(Picture inside.) "'Help, help!' cried Piglet, 'A Heffalump, a Horrible Heffalump!' and he scampered off as hard as he could, still crying out, 'Help, help, a Herrible Hoffalump!'"
Did 20+ years in the ER, now practice Internal Medicine some-times in NYC. Like to work, but don't need to work. Financially secure and geographically flexible.
Take art supplies to meetings. Yes, I'm not the Stake President. Have a good sense of humor (laughs at his own jokes). Like cities with lots of places to talk, walk, and bike.
Born with a little CP, but now have an okay gait. Originally awkward left hand is now good for writing (in case something happens to the right one). When I was a kid, it sounded like I was holding my tongue when I talked. Now I don't hold my tongue:
I have a certain testimony of the restoration of the priesthood through Joseph Smith. Joseph is the promised latter-day prophet, holding all the keys until he delivers them to the Savior. (I love the imagery that underpins Mormon thought. For us, believing is seeing.)

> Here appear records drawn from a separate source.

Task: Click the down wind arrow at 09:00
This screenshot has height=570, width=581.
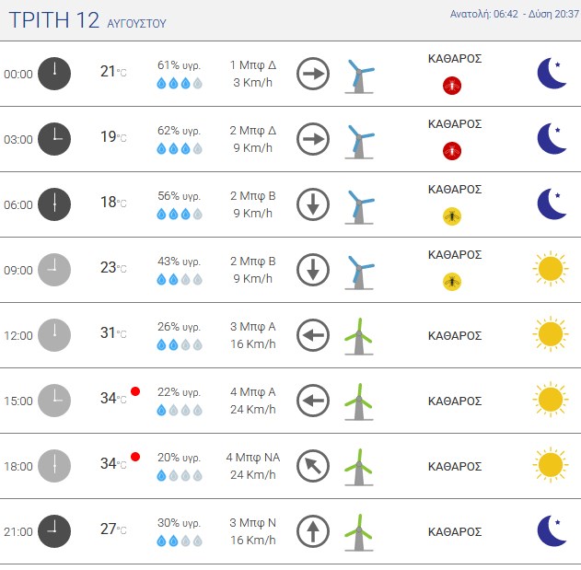Action: (x=313, y=270)
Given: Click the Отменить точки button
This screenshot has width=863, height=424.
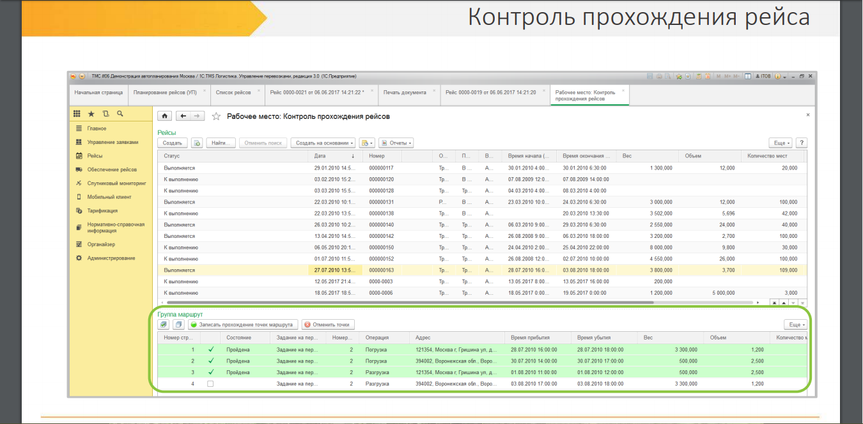Looking at the screenshot, I should 326,324.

BTW, some ask, "How are you allowed to put up 'portraits' of yourself on your greeting page?": Wait until dark, turn off the lights, get one eye between 22 and 22 1/2 degrees to the plane of the image's left inner corner, and you'll see a normal picture of me. Try different angles and distances and/or a blacklight if your screen is different. I'm shooting the rapids in a red kayak in the Himalayas with my sherpa, Roy (the frightened looking guy).